Bitcoin is The Invention of Money and You Can Buy Some (For Now)

Bitcoin is The Invention of Money and You Can Buy Some (For Now)

I like Bitcoin because it finally led me to some answers for a few questions I always had as a boy growing up. I first bought Bitcoin back a few years ago because I don't like not understanding something.

I'm not Ramit Sethi where I smugly think I know everything:


Doggie coin #7?




Proof of work?

Proof of stake?

What the heck are we talking about? Not staying on top of technology and how things work is how you get left behind fast.

So I bought some Bitcoin years ago because I thought it was number go up technology and for reasons of FOMO. At first, like most I bought it because the price was interesting, then as I learned more about it I realized that it's actually the invention of money, it's on sale and you can buy some... for now.

It's going to get to a point where the only way you can get Bitcoin is to earn Bitcoin. So if you can buy some Bitcoin now, I suggest you do exactly that.

Why can't you just save your money?

The first question I had as a boy was simple, why can't you just save your money? Before you scoff, and tap into your inner Ramit (or Dave Ramsey) and smugly state the obvious, that rich people own assets and you should strive to be a sophisticated investor.

You ever stop and think why smart guy, why you can't just save your money?

If money is supposed to be valuable, why does it not grow in value over time or at the very least maintain its value?

You should just be able to save your money and retire when you have enough, yet you can't because:

1) What is "enough?" You can't plan for the future properly because you don't know how much things will cost in the future thanks to inflation.

You're instead forced out onto the risk curve in pursuit of a yield and to exchange your currency that's being inflated away into scarce and desirable assets like real estate, Picaso paintings, Pokemon cards and anything that can't be made easily - as a way to maintain purchasing power.

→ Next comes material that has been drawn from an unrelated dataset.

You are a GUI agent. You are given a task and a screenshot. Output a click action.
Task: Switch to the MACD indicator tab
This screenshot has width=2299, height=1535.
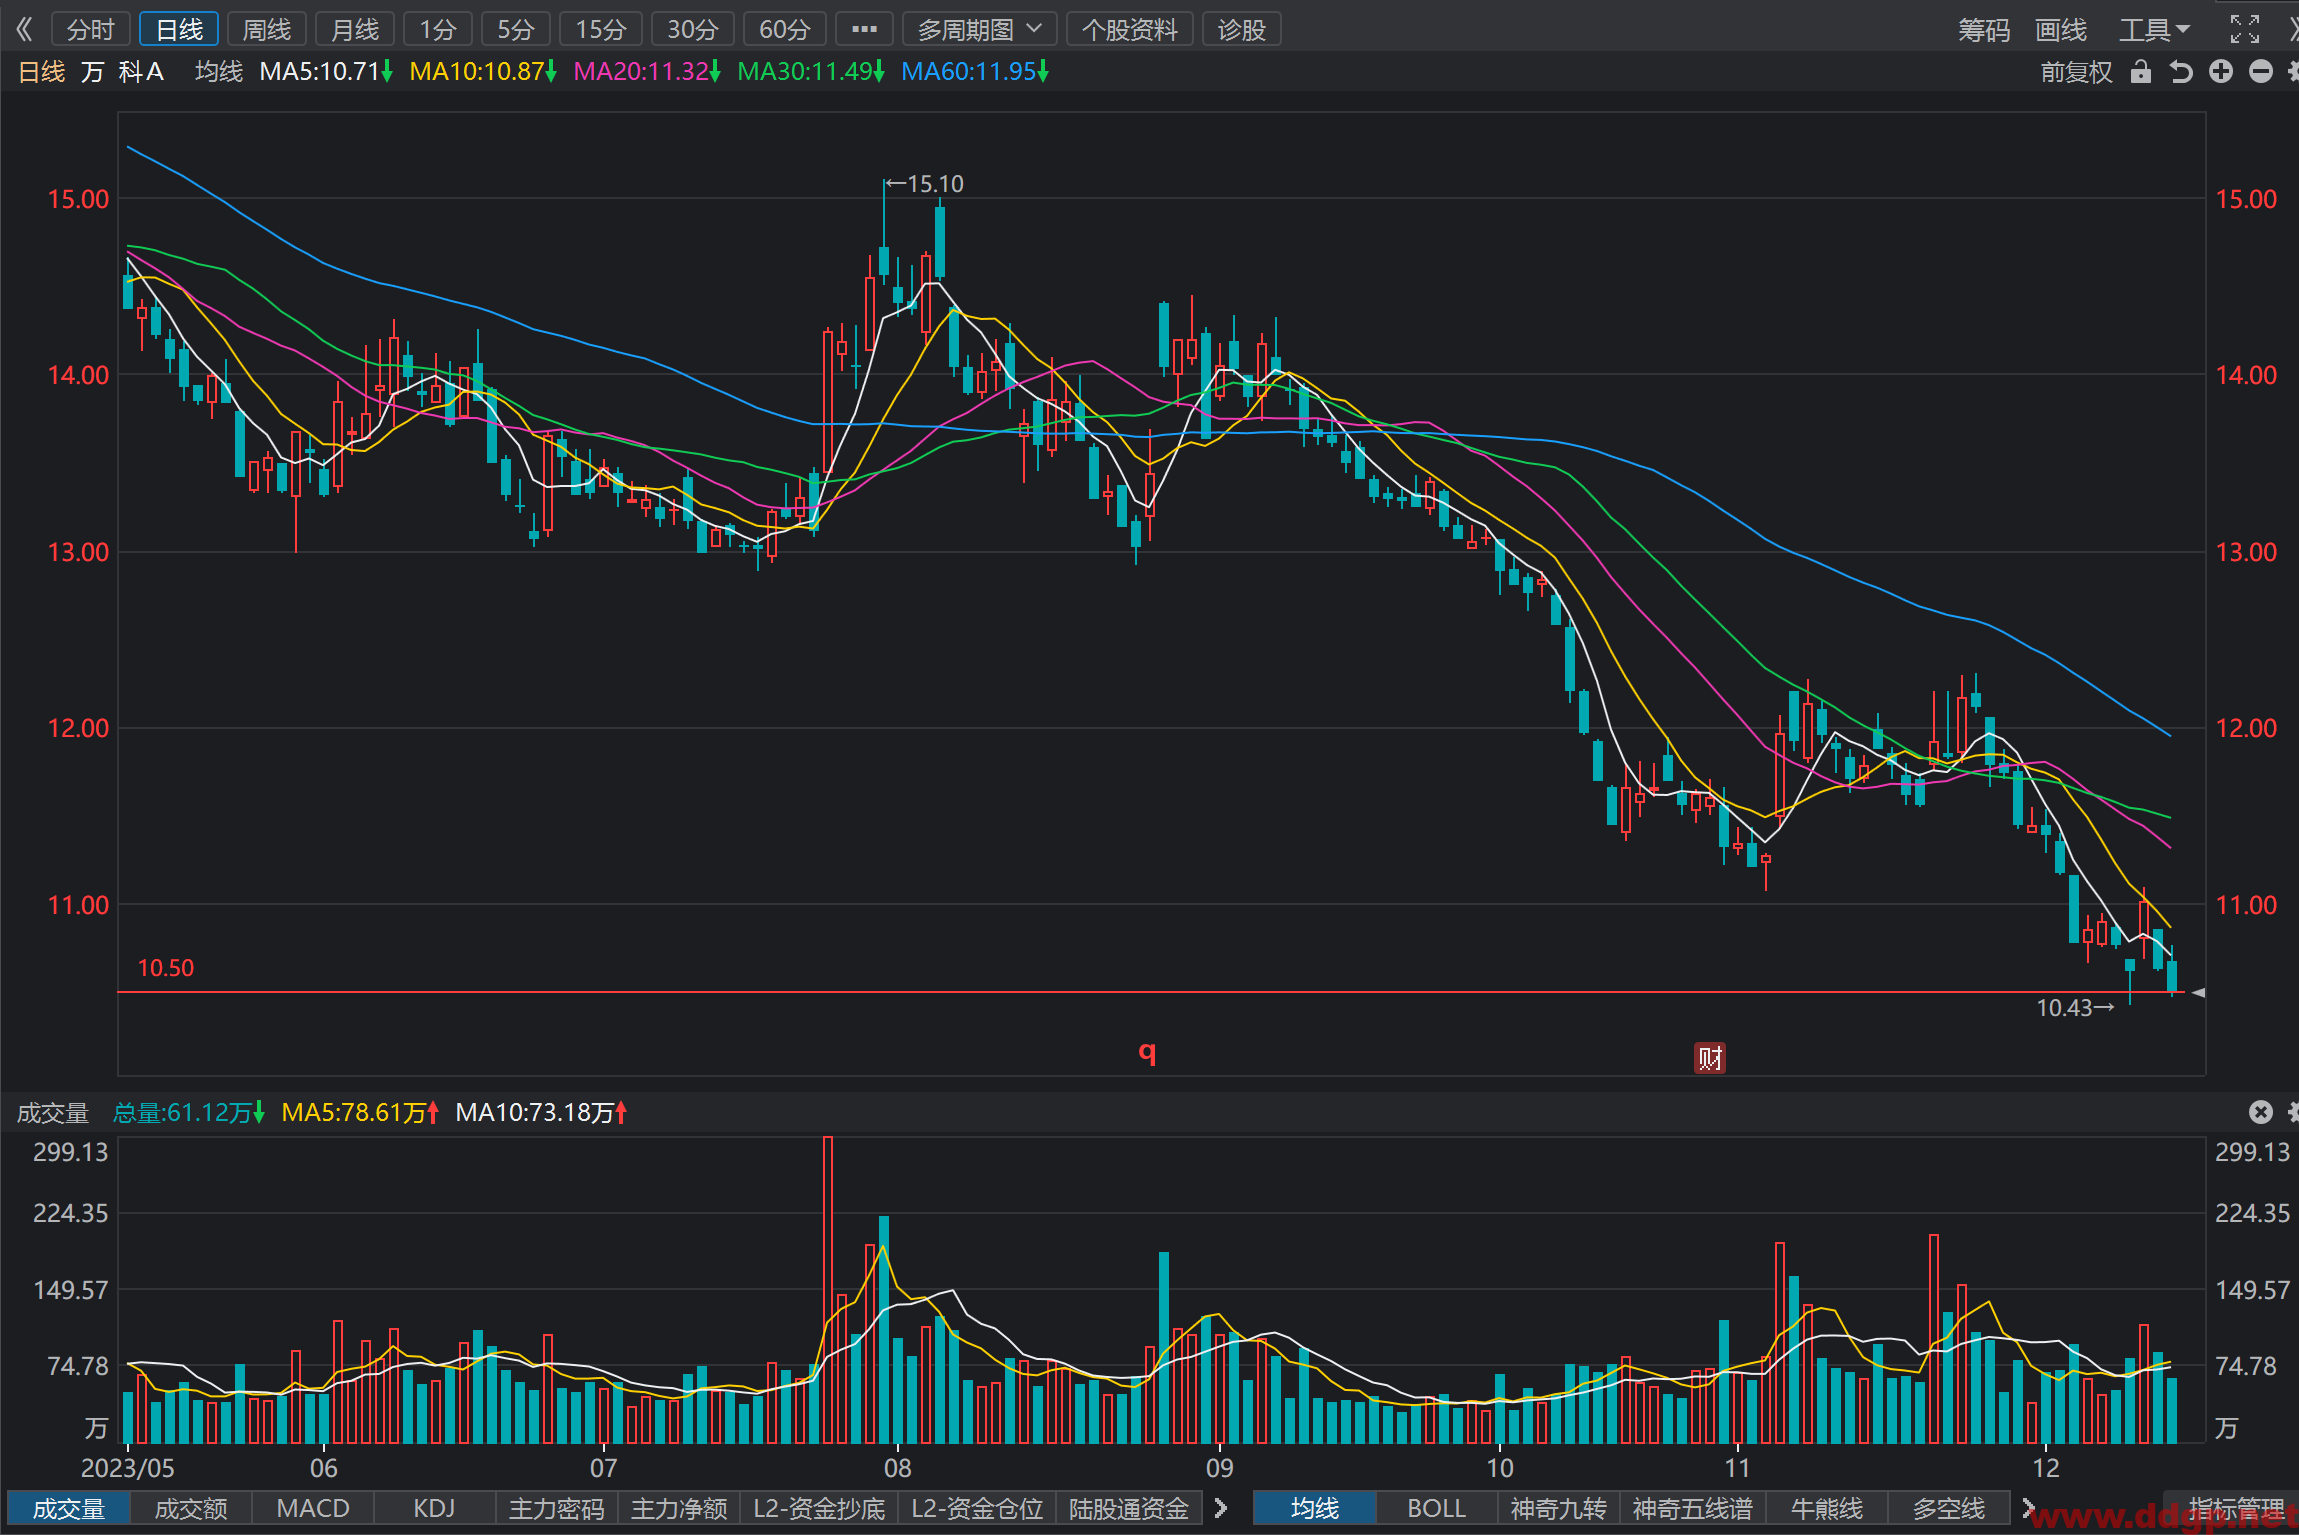coord(313,1508)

The alternative is to just save your money and grow poor slowly.

Functionally, the S&P 500 (more specifically the magnificent 7) and related ETF's have now become money and the primary store of value Americans rely on.

Why is this?

Well the answer is because since 1971, our money has been backed by nothing and can be printed at a whim by our central bank. In reality the American dollar is backed by proof of war and oil, often referred to as the Petrodollar so every country has to use dollars to get energy.

This is America's exorbitant privilege. We can just print dollars which require no work to buy oil, while other countries have to work, produce value and earn dollars to buy oil.

As such, money can be printed to pay for programs, wars, and anything else to maintain voter support without having to actually vote on things, gain public support for initiatives and then tax the populace accordingly.

Oh, xyz group wants free this or free that? Let's just spin up a new program and print money to pay for it. Vote for us because we care, unlike those other guys who are selfish!

This inevitably leads to Tiktok videos of people saying "why is my life so hard and everything is so expensive. Someone needs to do something!"


You need to do something and that something is to buy Bitcoin.

This money printing leads to inflation which is a hidden tax on savers who get debased over time to pay for government spending, wars, and anything else the "morally superior," yet poorly uninformed electorate deem important.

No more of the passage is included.